The tutorial works fine when I use the imagenet1k dataset. The problem is that the data I plan to use has a large portion of unlabelled images. I understand that I don't need to incorporate the labels in pretraining commands, but I still need the labels (which I won't have access to) to put every image in the correct folder (class). Is their a way to avert this?

I tried to pretrain simclr with a data folder which looks like this

{Wall_Data}
train/
    pretrain/
        <im-1-name>.JPEG
        ...
        <im-N-name>.JPEG
        ...
        <im-1-name>.JPEG
        ...
        <im-M-name>.JPEG
        ...
    ...
val/
    <n0......>/
        <im-1-name>.JPEG
        ...
        <im-N-name>.JPEG
        ...
    <n1......>/
        <im-1-name>.JPEG
        ...
        <im-M-name>.JPEG

I put all the unlabelled data in the "pretrain" folder. The training works, however I am not sure how arranging the data in this format affects the result.

Required work —
1/ Transcribe the part of the SimCLR pretraining post starting at "I put all the" and ending at "affects the result.".
2/ Answer these questions about the SimCLR pretraining post:
(a) With which dataset does the tutorial work fine?
(b) Into which folder did the writer put all the unlabelled data?
(c) Which two folders appear at the top level of the data layout under Wall_Data?
3/ Take the SimCLR pretraining post further, continuing from its last sentence.

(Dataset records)
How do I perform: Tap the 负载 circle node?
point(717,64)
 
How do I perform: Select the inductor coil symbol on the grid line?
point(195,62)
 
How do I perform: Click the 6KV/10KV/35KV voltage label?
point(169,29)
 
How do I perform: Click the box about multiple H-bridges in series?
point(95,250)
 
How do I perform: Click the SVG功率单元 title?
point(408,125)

Solved tasks —
1/
I put all the unlabelled data in the "pretrain" folder. The training works, however I am not sure how arranging the data in this format affects the result.

2/
(a) The imagenet1k dataset.
(b) The "pretrain" folder.
(c) The train and val folders.

3/
Also the checkpoint.torch file is always broken when I pretrain with simclr, but I can still somehow obtain the model_phaseXX.torch for each epoch. <-Is this problematic? Screenshot from 2022-01-17 14-53-31

  1. The test set comes from the val folder, the validation set comes from the train folder.<- Is this correct?

  2. I extracted features using Clusterfit following the instructions in this closed issue https://github.com/facebookresearch/vissl/issues/452, the resulting output are numpy files. Am I done training clusterfit or further steps are required? Since I don't really understand how to make use of these files.

QuentinDuval commented 2 years ago

Hi @Cthollyz,

First of all, thank you for using the repository and thank you even more for raising the issue !

Let me address each of your points one by one.

 For point 1

Indeed, the disk_folder follows the format of Pytorch and requires a sub-folder structure. It is clearly not optimal when doing pre-training on unlabelled data. The trick you mentioned of having a "pretrain" folder as only "class" should work fine, and should not affect the results in any way as far as my understanding goes (since the labels are not used).

You can also use alternative formats such as "disk_filelist" which requires to have a ".npy" file holding a list of image paths, and if you have labels, a ".npy" file holding the corresponding labels (in integer or string format).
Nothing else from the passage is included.